In my childhood I had a friend whose father was a magician. They had a very good business—the business was that they had a few snakes. Being continually in their house, slowly I learned that ninety-seven percent of snakes don’t have any poison. Only three percent of snakes have poison, and only one percent, the cobra, is very dangerous. Once the cobra bites you it is very difficult to save you. Death is almost certain. But the snakes all look alike.

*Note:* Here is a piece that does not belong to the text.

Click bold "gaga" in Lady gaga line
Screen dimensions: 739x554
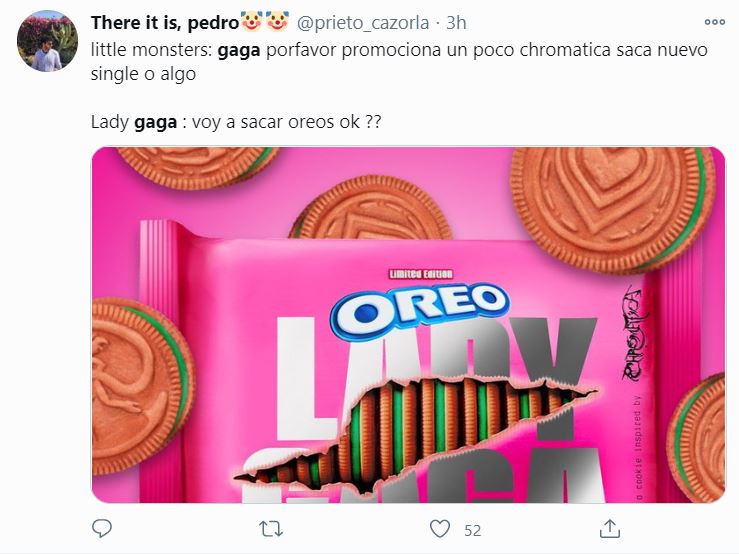[x=156, y=122]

The father used to have non-poisonous snakes, and he would send his son—who was my friend, and I accompanied him many times—to somebody’s house. There we would leave two or three snakes around, and then the father would come with his special musical instrument that was used for snakes. He would announce, “If anybody has snakes in his house, I can catch them.” As he started playing on his instrument, the snakes that we had left around the house would start coming, and for that service the housekeeper had to pay. He would say, “It is very good of you—once in a while you should come back, because we were not aware that there were snakes in our garden.”

Knowing that there are snakes which don’t have any poison, I would enter into my class with a snake in my pocket. I would just leave it on the table of the teacher, and he would stand on his chair and shout, “Save me!” The other students are running out…who is going to save him except me? And I would tell him, “I will save you, but remember that I have saved your life. You should not be nasty with me. Promise?” And with that snake sitting on his table, you could have taken any kind of promise.

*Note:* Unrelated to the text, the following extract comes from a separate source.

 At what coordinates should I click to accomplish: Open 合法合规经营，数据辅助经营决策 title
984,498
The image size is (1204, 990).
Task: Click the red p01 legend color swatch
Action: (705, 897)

Finally it was reported to the principal that a strange thing was going on. But a principal is just the same as anybody else. When he called me, I went there with two snakes. And I left them on his table, and he stood on his chair, and everybody in the whole school was looking through the windows—what is happening? I said, “Now, do you have something to say to me?”

He said, “No. Just don’t bring these things in my office!”

I said, “I have not come on my own, you have called me. Now I cannot go without your promising me that you will not be nasty to me.”

He said, “This is strange…but I promise, I will not be nasty to you.”

I said, “That’s okay; then I can persuade the snakes.”

People have lived with such fear. Fear always seems to be around them—anything can create fear. And if the man had been a little spontaneous, he could have seen that if I can manage those snakes, certainly there must be some trick and there is no need to be afraid. But the very word snake is enough to trigger all the fears, of centuries of humanity, that you are carrying within you.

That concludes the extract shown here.